Brereton instinctively picked out the speaker. That was Harborough, of course—the tall man who stood facing the others and looking at them as if he wondered how they could be as foolish as he evidently considered them to be. He looked at this man with great curiosity. There was certainly something noticeable about him, he decided. A wiry, alert, keen-eyed man, with good, somewhat gipsy-like features, much tanned by the weather, as if he were perpetually exposed to sun and wind, rain and hail; sharp of movement, evidently of more than ordinary intelligence, and, in spite of his rough garments and fur cap, having an indefinable air of gentility and breeding about him. Brereton had already noticed the pitch and inflection of his voice; now, as Harborough touched his cap to the Mayor, he noticed that his hands, though coarsened and weather-browned, were well-shaped and delicate. Something about him, something in his attitude, the glance of his eye, seemed to indicate that he was the social superior of the policemen, uniformed or plain-clothed, who were watching him with speculative and slightly puzzled looks.
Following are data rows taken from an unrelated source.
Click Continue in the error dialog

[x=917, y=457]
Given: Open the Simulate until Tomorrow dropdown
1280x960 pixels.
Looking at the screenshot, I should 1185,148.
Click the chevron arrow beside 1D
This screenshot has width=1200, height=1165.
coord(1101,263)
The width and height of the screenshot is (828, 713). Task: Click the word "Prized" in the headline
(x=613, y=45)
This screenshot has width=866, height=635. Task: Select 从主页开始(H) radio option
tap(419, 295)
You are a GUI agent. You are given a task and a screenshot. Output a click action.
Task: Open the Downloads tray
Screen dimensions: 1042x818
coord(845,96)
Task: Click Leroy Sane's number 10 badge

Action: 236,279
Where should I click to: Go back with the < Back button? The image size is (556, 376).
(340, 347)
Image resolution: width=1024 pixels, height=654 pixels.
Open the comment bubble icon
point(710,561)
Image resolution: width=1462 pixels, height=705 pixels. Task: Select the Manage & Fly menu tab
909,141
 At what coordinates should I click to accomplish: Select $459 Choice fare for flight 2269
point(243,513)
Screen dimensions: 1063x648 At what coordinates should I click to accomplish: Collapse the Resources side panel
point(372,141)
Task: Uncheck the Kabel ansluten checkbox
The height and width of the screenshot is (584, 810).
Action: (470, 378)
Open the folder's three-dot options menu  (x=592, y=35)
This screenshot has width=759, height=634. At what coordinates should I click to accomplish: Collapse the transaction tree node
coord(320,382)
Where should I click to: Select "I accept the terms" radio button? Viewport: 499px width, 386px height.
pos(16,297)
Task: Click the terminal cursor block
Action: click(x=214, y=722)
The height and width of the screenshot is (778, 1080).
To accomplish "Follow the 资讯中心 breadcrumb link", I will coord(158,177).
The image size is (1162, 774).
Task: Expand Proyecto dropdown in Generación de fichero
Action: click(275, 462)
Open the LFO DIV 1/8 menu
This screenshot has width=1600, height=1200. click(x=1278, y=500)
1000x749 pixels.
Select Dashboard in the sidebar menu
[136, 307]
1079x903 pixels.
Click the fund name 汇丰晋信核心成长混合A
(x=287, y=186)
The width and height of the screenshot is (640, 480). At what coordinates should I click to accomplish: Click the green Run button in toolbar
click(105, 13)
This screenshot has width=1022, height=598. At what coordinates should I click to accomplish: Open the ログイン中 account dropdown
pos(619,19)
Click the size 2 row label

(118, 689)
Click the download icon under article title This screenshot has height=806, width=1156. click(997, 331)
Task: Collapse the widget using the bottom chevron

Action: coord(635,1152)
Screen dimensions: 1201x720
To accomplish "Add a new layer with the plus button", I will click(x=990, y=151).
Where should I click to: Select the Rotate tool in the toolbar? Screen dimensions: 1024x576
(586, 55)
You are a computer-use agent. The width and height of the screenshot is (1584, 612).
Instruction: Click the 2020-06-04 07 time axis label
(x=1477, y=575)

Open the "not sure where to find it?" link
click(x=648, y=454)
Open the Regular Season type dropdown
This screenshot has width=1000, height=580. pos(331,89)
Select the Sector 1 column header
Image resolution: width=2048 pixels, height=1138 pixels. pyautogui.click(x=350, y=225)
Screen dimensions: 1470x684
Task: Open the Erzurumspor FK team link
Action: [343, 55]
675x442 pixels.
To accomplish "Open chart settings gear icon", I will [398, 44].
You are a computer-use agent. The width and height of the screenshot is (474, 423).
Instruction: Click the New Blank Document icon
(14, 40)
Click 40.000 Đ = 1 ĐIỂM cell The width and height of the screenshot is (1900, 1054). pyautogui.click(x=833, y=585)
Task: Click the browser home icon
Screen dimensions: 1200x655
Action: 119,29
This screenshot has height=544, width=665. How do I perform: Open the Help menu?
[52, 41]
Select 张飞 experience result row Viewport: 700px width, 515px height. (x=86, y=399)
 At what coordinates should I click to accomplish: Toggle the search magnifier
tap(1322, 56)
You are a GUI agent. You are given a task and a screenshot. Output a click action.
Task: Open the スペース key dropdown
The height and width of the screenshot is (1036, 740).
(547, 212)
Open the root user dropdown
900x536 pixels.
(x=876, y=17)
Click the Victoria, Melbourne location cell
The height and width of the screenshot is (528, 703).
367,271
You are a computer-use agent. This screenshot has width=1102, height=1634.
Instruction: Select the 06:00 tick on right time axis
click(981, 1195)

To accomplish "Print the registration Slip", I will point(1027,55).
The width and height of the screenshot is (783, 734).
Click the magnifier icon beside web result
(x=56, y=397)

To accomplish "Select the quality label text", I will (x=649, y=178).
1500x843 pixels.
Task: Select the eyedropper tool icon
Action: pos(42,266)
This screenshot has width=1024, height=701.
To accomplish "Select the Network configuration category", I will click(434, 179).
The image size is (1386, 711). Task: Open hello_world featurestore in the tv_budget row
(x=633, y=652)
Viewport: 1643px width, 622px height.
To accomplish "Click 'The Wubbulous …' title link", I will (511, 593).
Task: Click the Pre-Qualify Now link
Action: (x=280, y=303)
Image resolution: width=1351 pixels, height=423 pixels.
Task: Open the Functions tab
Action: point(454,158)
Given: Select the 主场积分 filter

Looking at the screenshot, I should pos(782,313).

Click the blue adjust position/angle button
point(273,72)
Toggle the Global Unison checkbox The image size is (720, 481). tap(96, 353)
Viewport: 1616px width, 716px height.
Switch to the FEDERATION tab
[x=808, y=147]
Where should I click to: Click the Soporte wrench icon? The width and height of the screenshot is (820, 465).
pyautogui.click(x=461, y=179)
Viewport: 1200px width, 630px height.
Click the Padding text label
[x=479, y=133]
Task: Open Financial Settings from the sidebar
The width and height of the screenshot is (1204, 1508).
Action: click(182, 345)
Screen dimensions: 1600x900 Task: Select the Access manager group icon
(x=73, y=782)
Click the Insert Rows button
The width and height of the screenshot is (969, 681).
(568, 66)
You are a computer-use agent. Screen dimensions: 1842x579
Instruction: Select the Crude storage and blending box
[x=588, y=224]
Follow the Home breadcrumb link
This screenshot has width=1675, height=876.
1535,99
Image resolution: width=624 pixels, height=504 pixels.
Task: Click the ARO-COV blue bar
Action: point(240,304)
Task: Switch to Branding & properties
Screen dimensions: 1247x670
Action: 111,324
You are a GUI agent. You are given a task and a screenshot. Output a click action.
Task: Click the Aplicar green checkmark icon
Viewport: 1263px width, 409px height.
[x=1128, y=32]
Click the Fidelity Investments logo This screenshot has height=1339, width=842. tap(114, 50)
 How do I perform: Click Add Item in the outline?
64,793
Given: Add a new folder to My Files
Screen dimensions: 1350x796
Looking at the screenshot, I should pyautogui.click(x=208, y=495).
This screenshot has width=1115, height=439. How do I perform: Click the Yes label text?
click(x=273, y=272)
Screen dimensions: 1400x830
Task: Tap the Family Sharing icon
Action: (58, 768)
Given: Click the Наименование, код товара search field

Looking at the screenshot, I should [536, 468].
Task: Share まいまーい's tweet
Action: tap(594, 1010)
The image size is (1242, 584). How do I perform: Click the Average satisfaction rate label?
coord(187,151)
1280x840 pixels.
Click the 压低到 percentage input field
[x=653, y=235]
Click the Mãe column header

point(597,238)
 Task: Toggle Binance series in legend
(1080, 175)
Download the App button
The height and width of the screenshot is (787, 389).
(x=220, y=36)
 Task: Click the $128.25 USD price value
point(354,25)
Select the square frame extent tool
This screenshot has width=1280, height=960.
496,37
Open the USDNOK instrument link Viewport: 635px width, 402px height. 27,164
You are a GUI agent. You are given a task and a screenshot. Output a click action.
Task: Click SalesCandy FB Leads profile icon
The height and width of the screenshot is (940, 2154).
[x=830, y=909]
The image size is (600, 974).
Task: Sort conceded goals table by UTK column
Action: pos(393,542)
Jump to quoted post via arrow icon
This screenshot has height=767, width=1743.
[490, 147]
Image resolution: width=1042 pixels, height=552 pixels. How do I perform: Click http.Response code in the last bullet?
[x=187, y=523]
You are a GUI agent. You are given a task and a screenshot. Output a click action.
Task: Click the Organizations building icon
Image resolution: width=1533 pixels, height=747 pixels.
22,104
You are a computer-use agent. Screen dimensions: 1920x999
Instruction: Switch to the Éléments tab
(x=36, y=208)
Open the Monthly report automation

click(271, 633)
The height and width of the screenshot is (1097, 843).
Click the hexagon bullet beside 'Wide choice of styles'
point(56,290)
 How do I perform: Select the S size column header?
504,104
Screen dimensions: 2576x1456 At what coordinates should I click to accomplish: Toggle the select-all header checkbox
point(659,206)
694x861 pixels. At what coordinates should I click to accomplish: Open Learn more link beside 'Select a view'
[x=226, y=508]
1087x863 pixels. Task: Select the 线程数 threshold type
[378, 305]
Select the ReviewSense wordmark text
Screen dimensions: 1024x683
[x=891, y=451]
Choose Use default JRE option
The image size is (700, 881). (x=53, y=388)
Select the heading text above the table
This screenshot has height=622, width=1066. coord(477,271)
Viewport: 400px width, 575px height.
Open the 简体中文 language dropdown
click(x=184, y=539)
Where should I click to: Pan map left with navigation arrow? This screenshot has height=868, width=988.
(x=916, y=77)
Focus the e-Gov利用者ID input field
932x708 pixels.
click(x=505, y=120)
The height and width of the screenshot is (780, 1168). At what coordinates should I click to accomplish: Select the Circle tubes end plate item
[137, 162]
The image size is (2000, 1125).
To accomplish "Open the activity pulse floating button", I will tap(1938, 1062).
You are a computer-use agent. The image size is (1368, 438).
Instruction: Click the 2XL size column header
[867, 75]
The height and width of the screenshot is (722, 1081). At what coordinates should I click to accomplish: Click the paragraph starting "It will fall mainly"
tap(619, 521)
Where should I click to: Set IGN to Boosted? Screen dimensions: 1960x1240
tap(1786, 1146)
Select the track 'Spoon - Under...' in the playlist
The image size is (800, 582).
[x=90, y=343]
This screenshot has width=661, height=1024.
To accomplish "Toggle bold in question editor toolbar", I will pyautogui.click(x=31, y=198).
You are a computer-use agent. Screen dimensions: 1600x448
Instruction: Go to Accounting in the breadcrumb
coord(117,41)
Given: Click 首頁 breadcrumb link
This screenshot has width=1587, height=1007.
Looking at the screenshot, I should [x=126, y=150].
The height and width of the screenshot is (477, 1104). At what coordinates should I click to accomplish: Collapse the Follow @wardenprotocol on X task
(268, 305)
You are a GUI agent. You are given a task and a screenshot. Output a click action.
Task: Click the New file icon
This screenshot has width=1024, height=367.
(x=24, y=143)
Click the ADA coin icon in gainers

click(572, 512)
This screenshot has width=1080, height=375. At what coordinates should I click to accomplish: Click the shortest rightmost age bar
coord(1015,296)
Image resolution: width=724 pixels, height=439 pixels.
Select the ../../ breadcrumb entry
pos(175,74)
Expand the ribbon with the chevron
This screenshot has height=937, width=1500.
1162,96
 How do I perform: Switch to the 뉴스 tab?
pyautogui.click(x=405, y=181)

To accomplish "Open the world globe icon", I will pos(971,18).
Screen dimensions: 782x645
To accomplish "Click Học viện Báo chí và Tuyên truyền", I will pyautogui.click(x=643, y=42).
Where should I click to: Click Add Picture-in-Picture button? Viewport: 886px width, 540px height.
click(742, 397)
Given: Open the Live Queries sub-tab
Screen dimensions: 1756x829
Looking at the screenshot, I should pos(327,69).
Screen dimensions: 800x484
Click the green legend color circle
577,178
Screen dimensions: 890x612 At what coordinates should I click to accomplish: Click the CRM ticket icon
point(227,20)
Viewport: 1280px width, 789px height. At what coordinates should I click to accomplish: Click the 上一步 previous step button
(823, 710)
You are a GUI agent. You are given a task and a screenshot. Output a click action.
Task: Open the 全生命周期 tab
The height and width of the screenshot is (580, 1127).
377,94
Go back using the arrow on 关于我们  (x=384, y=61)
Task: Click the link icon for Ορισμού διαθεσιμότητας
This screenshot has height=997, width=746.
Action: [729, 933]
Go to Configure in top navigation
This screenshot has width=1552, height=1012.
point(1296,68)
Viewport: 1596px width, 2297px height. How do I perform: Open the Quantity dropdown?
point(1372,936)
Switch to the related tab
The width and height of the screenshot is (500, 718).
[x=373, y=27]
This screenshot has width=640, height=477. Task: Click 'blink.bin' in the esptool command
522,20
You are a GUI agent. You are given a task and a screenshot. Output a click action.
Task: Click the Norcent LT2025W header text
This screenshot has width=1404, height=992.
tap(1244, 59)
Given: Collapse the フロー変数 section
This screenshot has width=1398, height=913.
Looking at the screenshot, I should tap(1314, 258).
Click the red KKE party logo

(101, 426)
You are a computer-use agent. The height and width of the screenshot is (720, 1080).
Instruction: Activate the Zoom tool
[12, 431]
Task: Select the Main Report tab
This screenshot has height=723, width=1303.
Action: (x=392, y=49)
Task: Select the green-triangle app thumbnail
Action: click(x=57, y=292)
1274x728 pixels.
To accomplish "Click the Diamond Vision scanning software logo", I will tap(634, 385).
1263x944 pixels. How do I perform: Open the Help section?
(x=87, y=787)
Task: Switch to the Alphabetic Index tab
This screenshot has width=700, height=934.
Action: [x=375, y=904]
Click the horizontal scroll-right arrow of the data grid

"Well, and what's all this, now?" said Mallalieu coming to a halt and looking round. "What's he got to say, like?"
The superintendent looked at Harborough and nodded. And Harborough took that nod at its true meaning, and he spoke—readily.
"This!" he said, turning to the new-comers, and finally addressing himself to Mallalieu. "And it's what I've already said to the superintendent here. I know nothing about what's happened to Kitely. I know no more of his murder than you do—not so much, I should say—for I know naught at all beyond what I've been told. I left my house at eight o'clock last night—I've been away all night—I got back at six o'clock this morning. As soon as I heard what was afoot, I came straight here. I put it to you, Mr. Mayor—if I'd killed this old man, do you think I'd have come back? Is it likely?"
"You might ha' done, you know," answered Mallalieu. "There's no accounting for what folks will do—in such cases. But—what else? Say aught you like—it's all informal, this."
"Very well," continued Harborough. "They tell me the old man was strangled by a piece of cord that was evidently cut off one of my coils. Now, is there any man in his common senses would believe that if I did that job, I should leave such a bit of clear evidence behind me? I'm not a fool!"
"You might ha' been interrupted before you could take that cord off his neck," suggested Mallalieu.
"Aye—but you'd have to reckon up the average chances of that!" exclaimed Harborough, with a sharp glance at the bystanders. "And the chances are in my favour. No, sir!—whoever did this job, cut that length of cord off my coil, which anybody could get at, and used it to throw suspicion on me! That's the truth—and you'll find it out some day, whatever happens now."
Mallalieu exchanged glances with the superintendent and then faced Harborough squarely, with an air of inviting confidence.
"Now, my lad!" he said, almost coaxingly. "There's a very simple thing to do, and it'll clear this up as far as you're concerned. Just answer a plain question. Where ha' you been all night?"
A tense silence fell—broken by the crackling of the wood in the grate, which the charwoman had at last succeeded in stirring into a blaze, and by the rattling of the fire-irons which she now arranged in the fender. Everybody was watching the suspected man, and nobody as keenly as Brereton. And Brereton saw that a deadlock was at hand. A strange look of obstinacy and hardness came into Harborough's eyes, and he shook his head.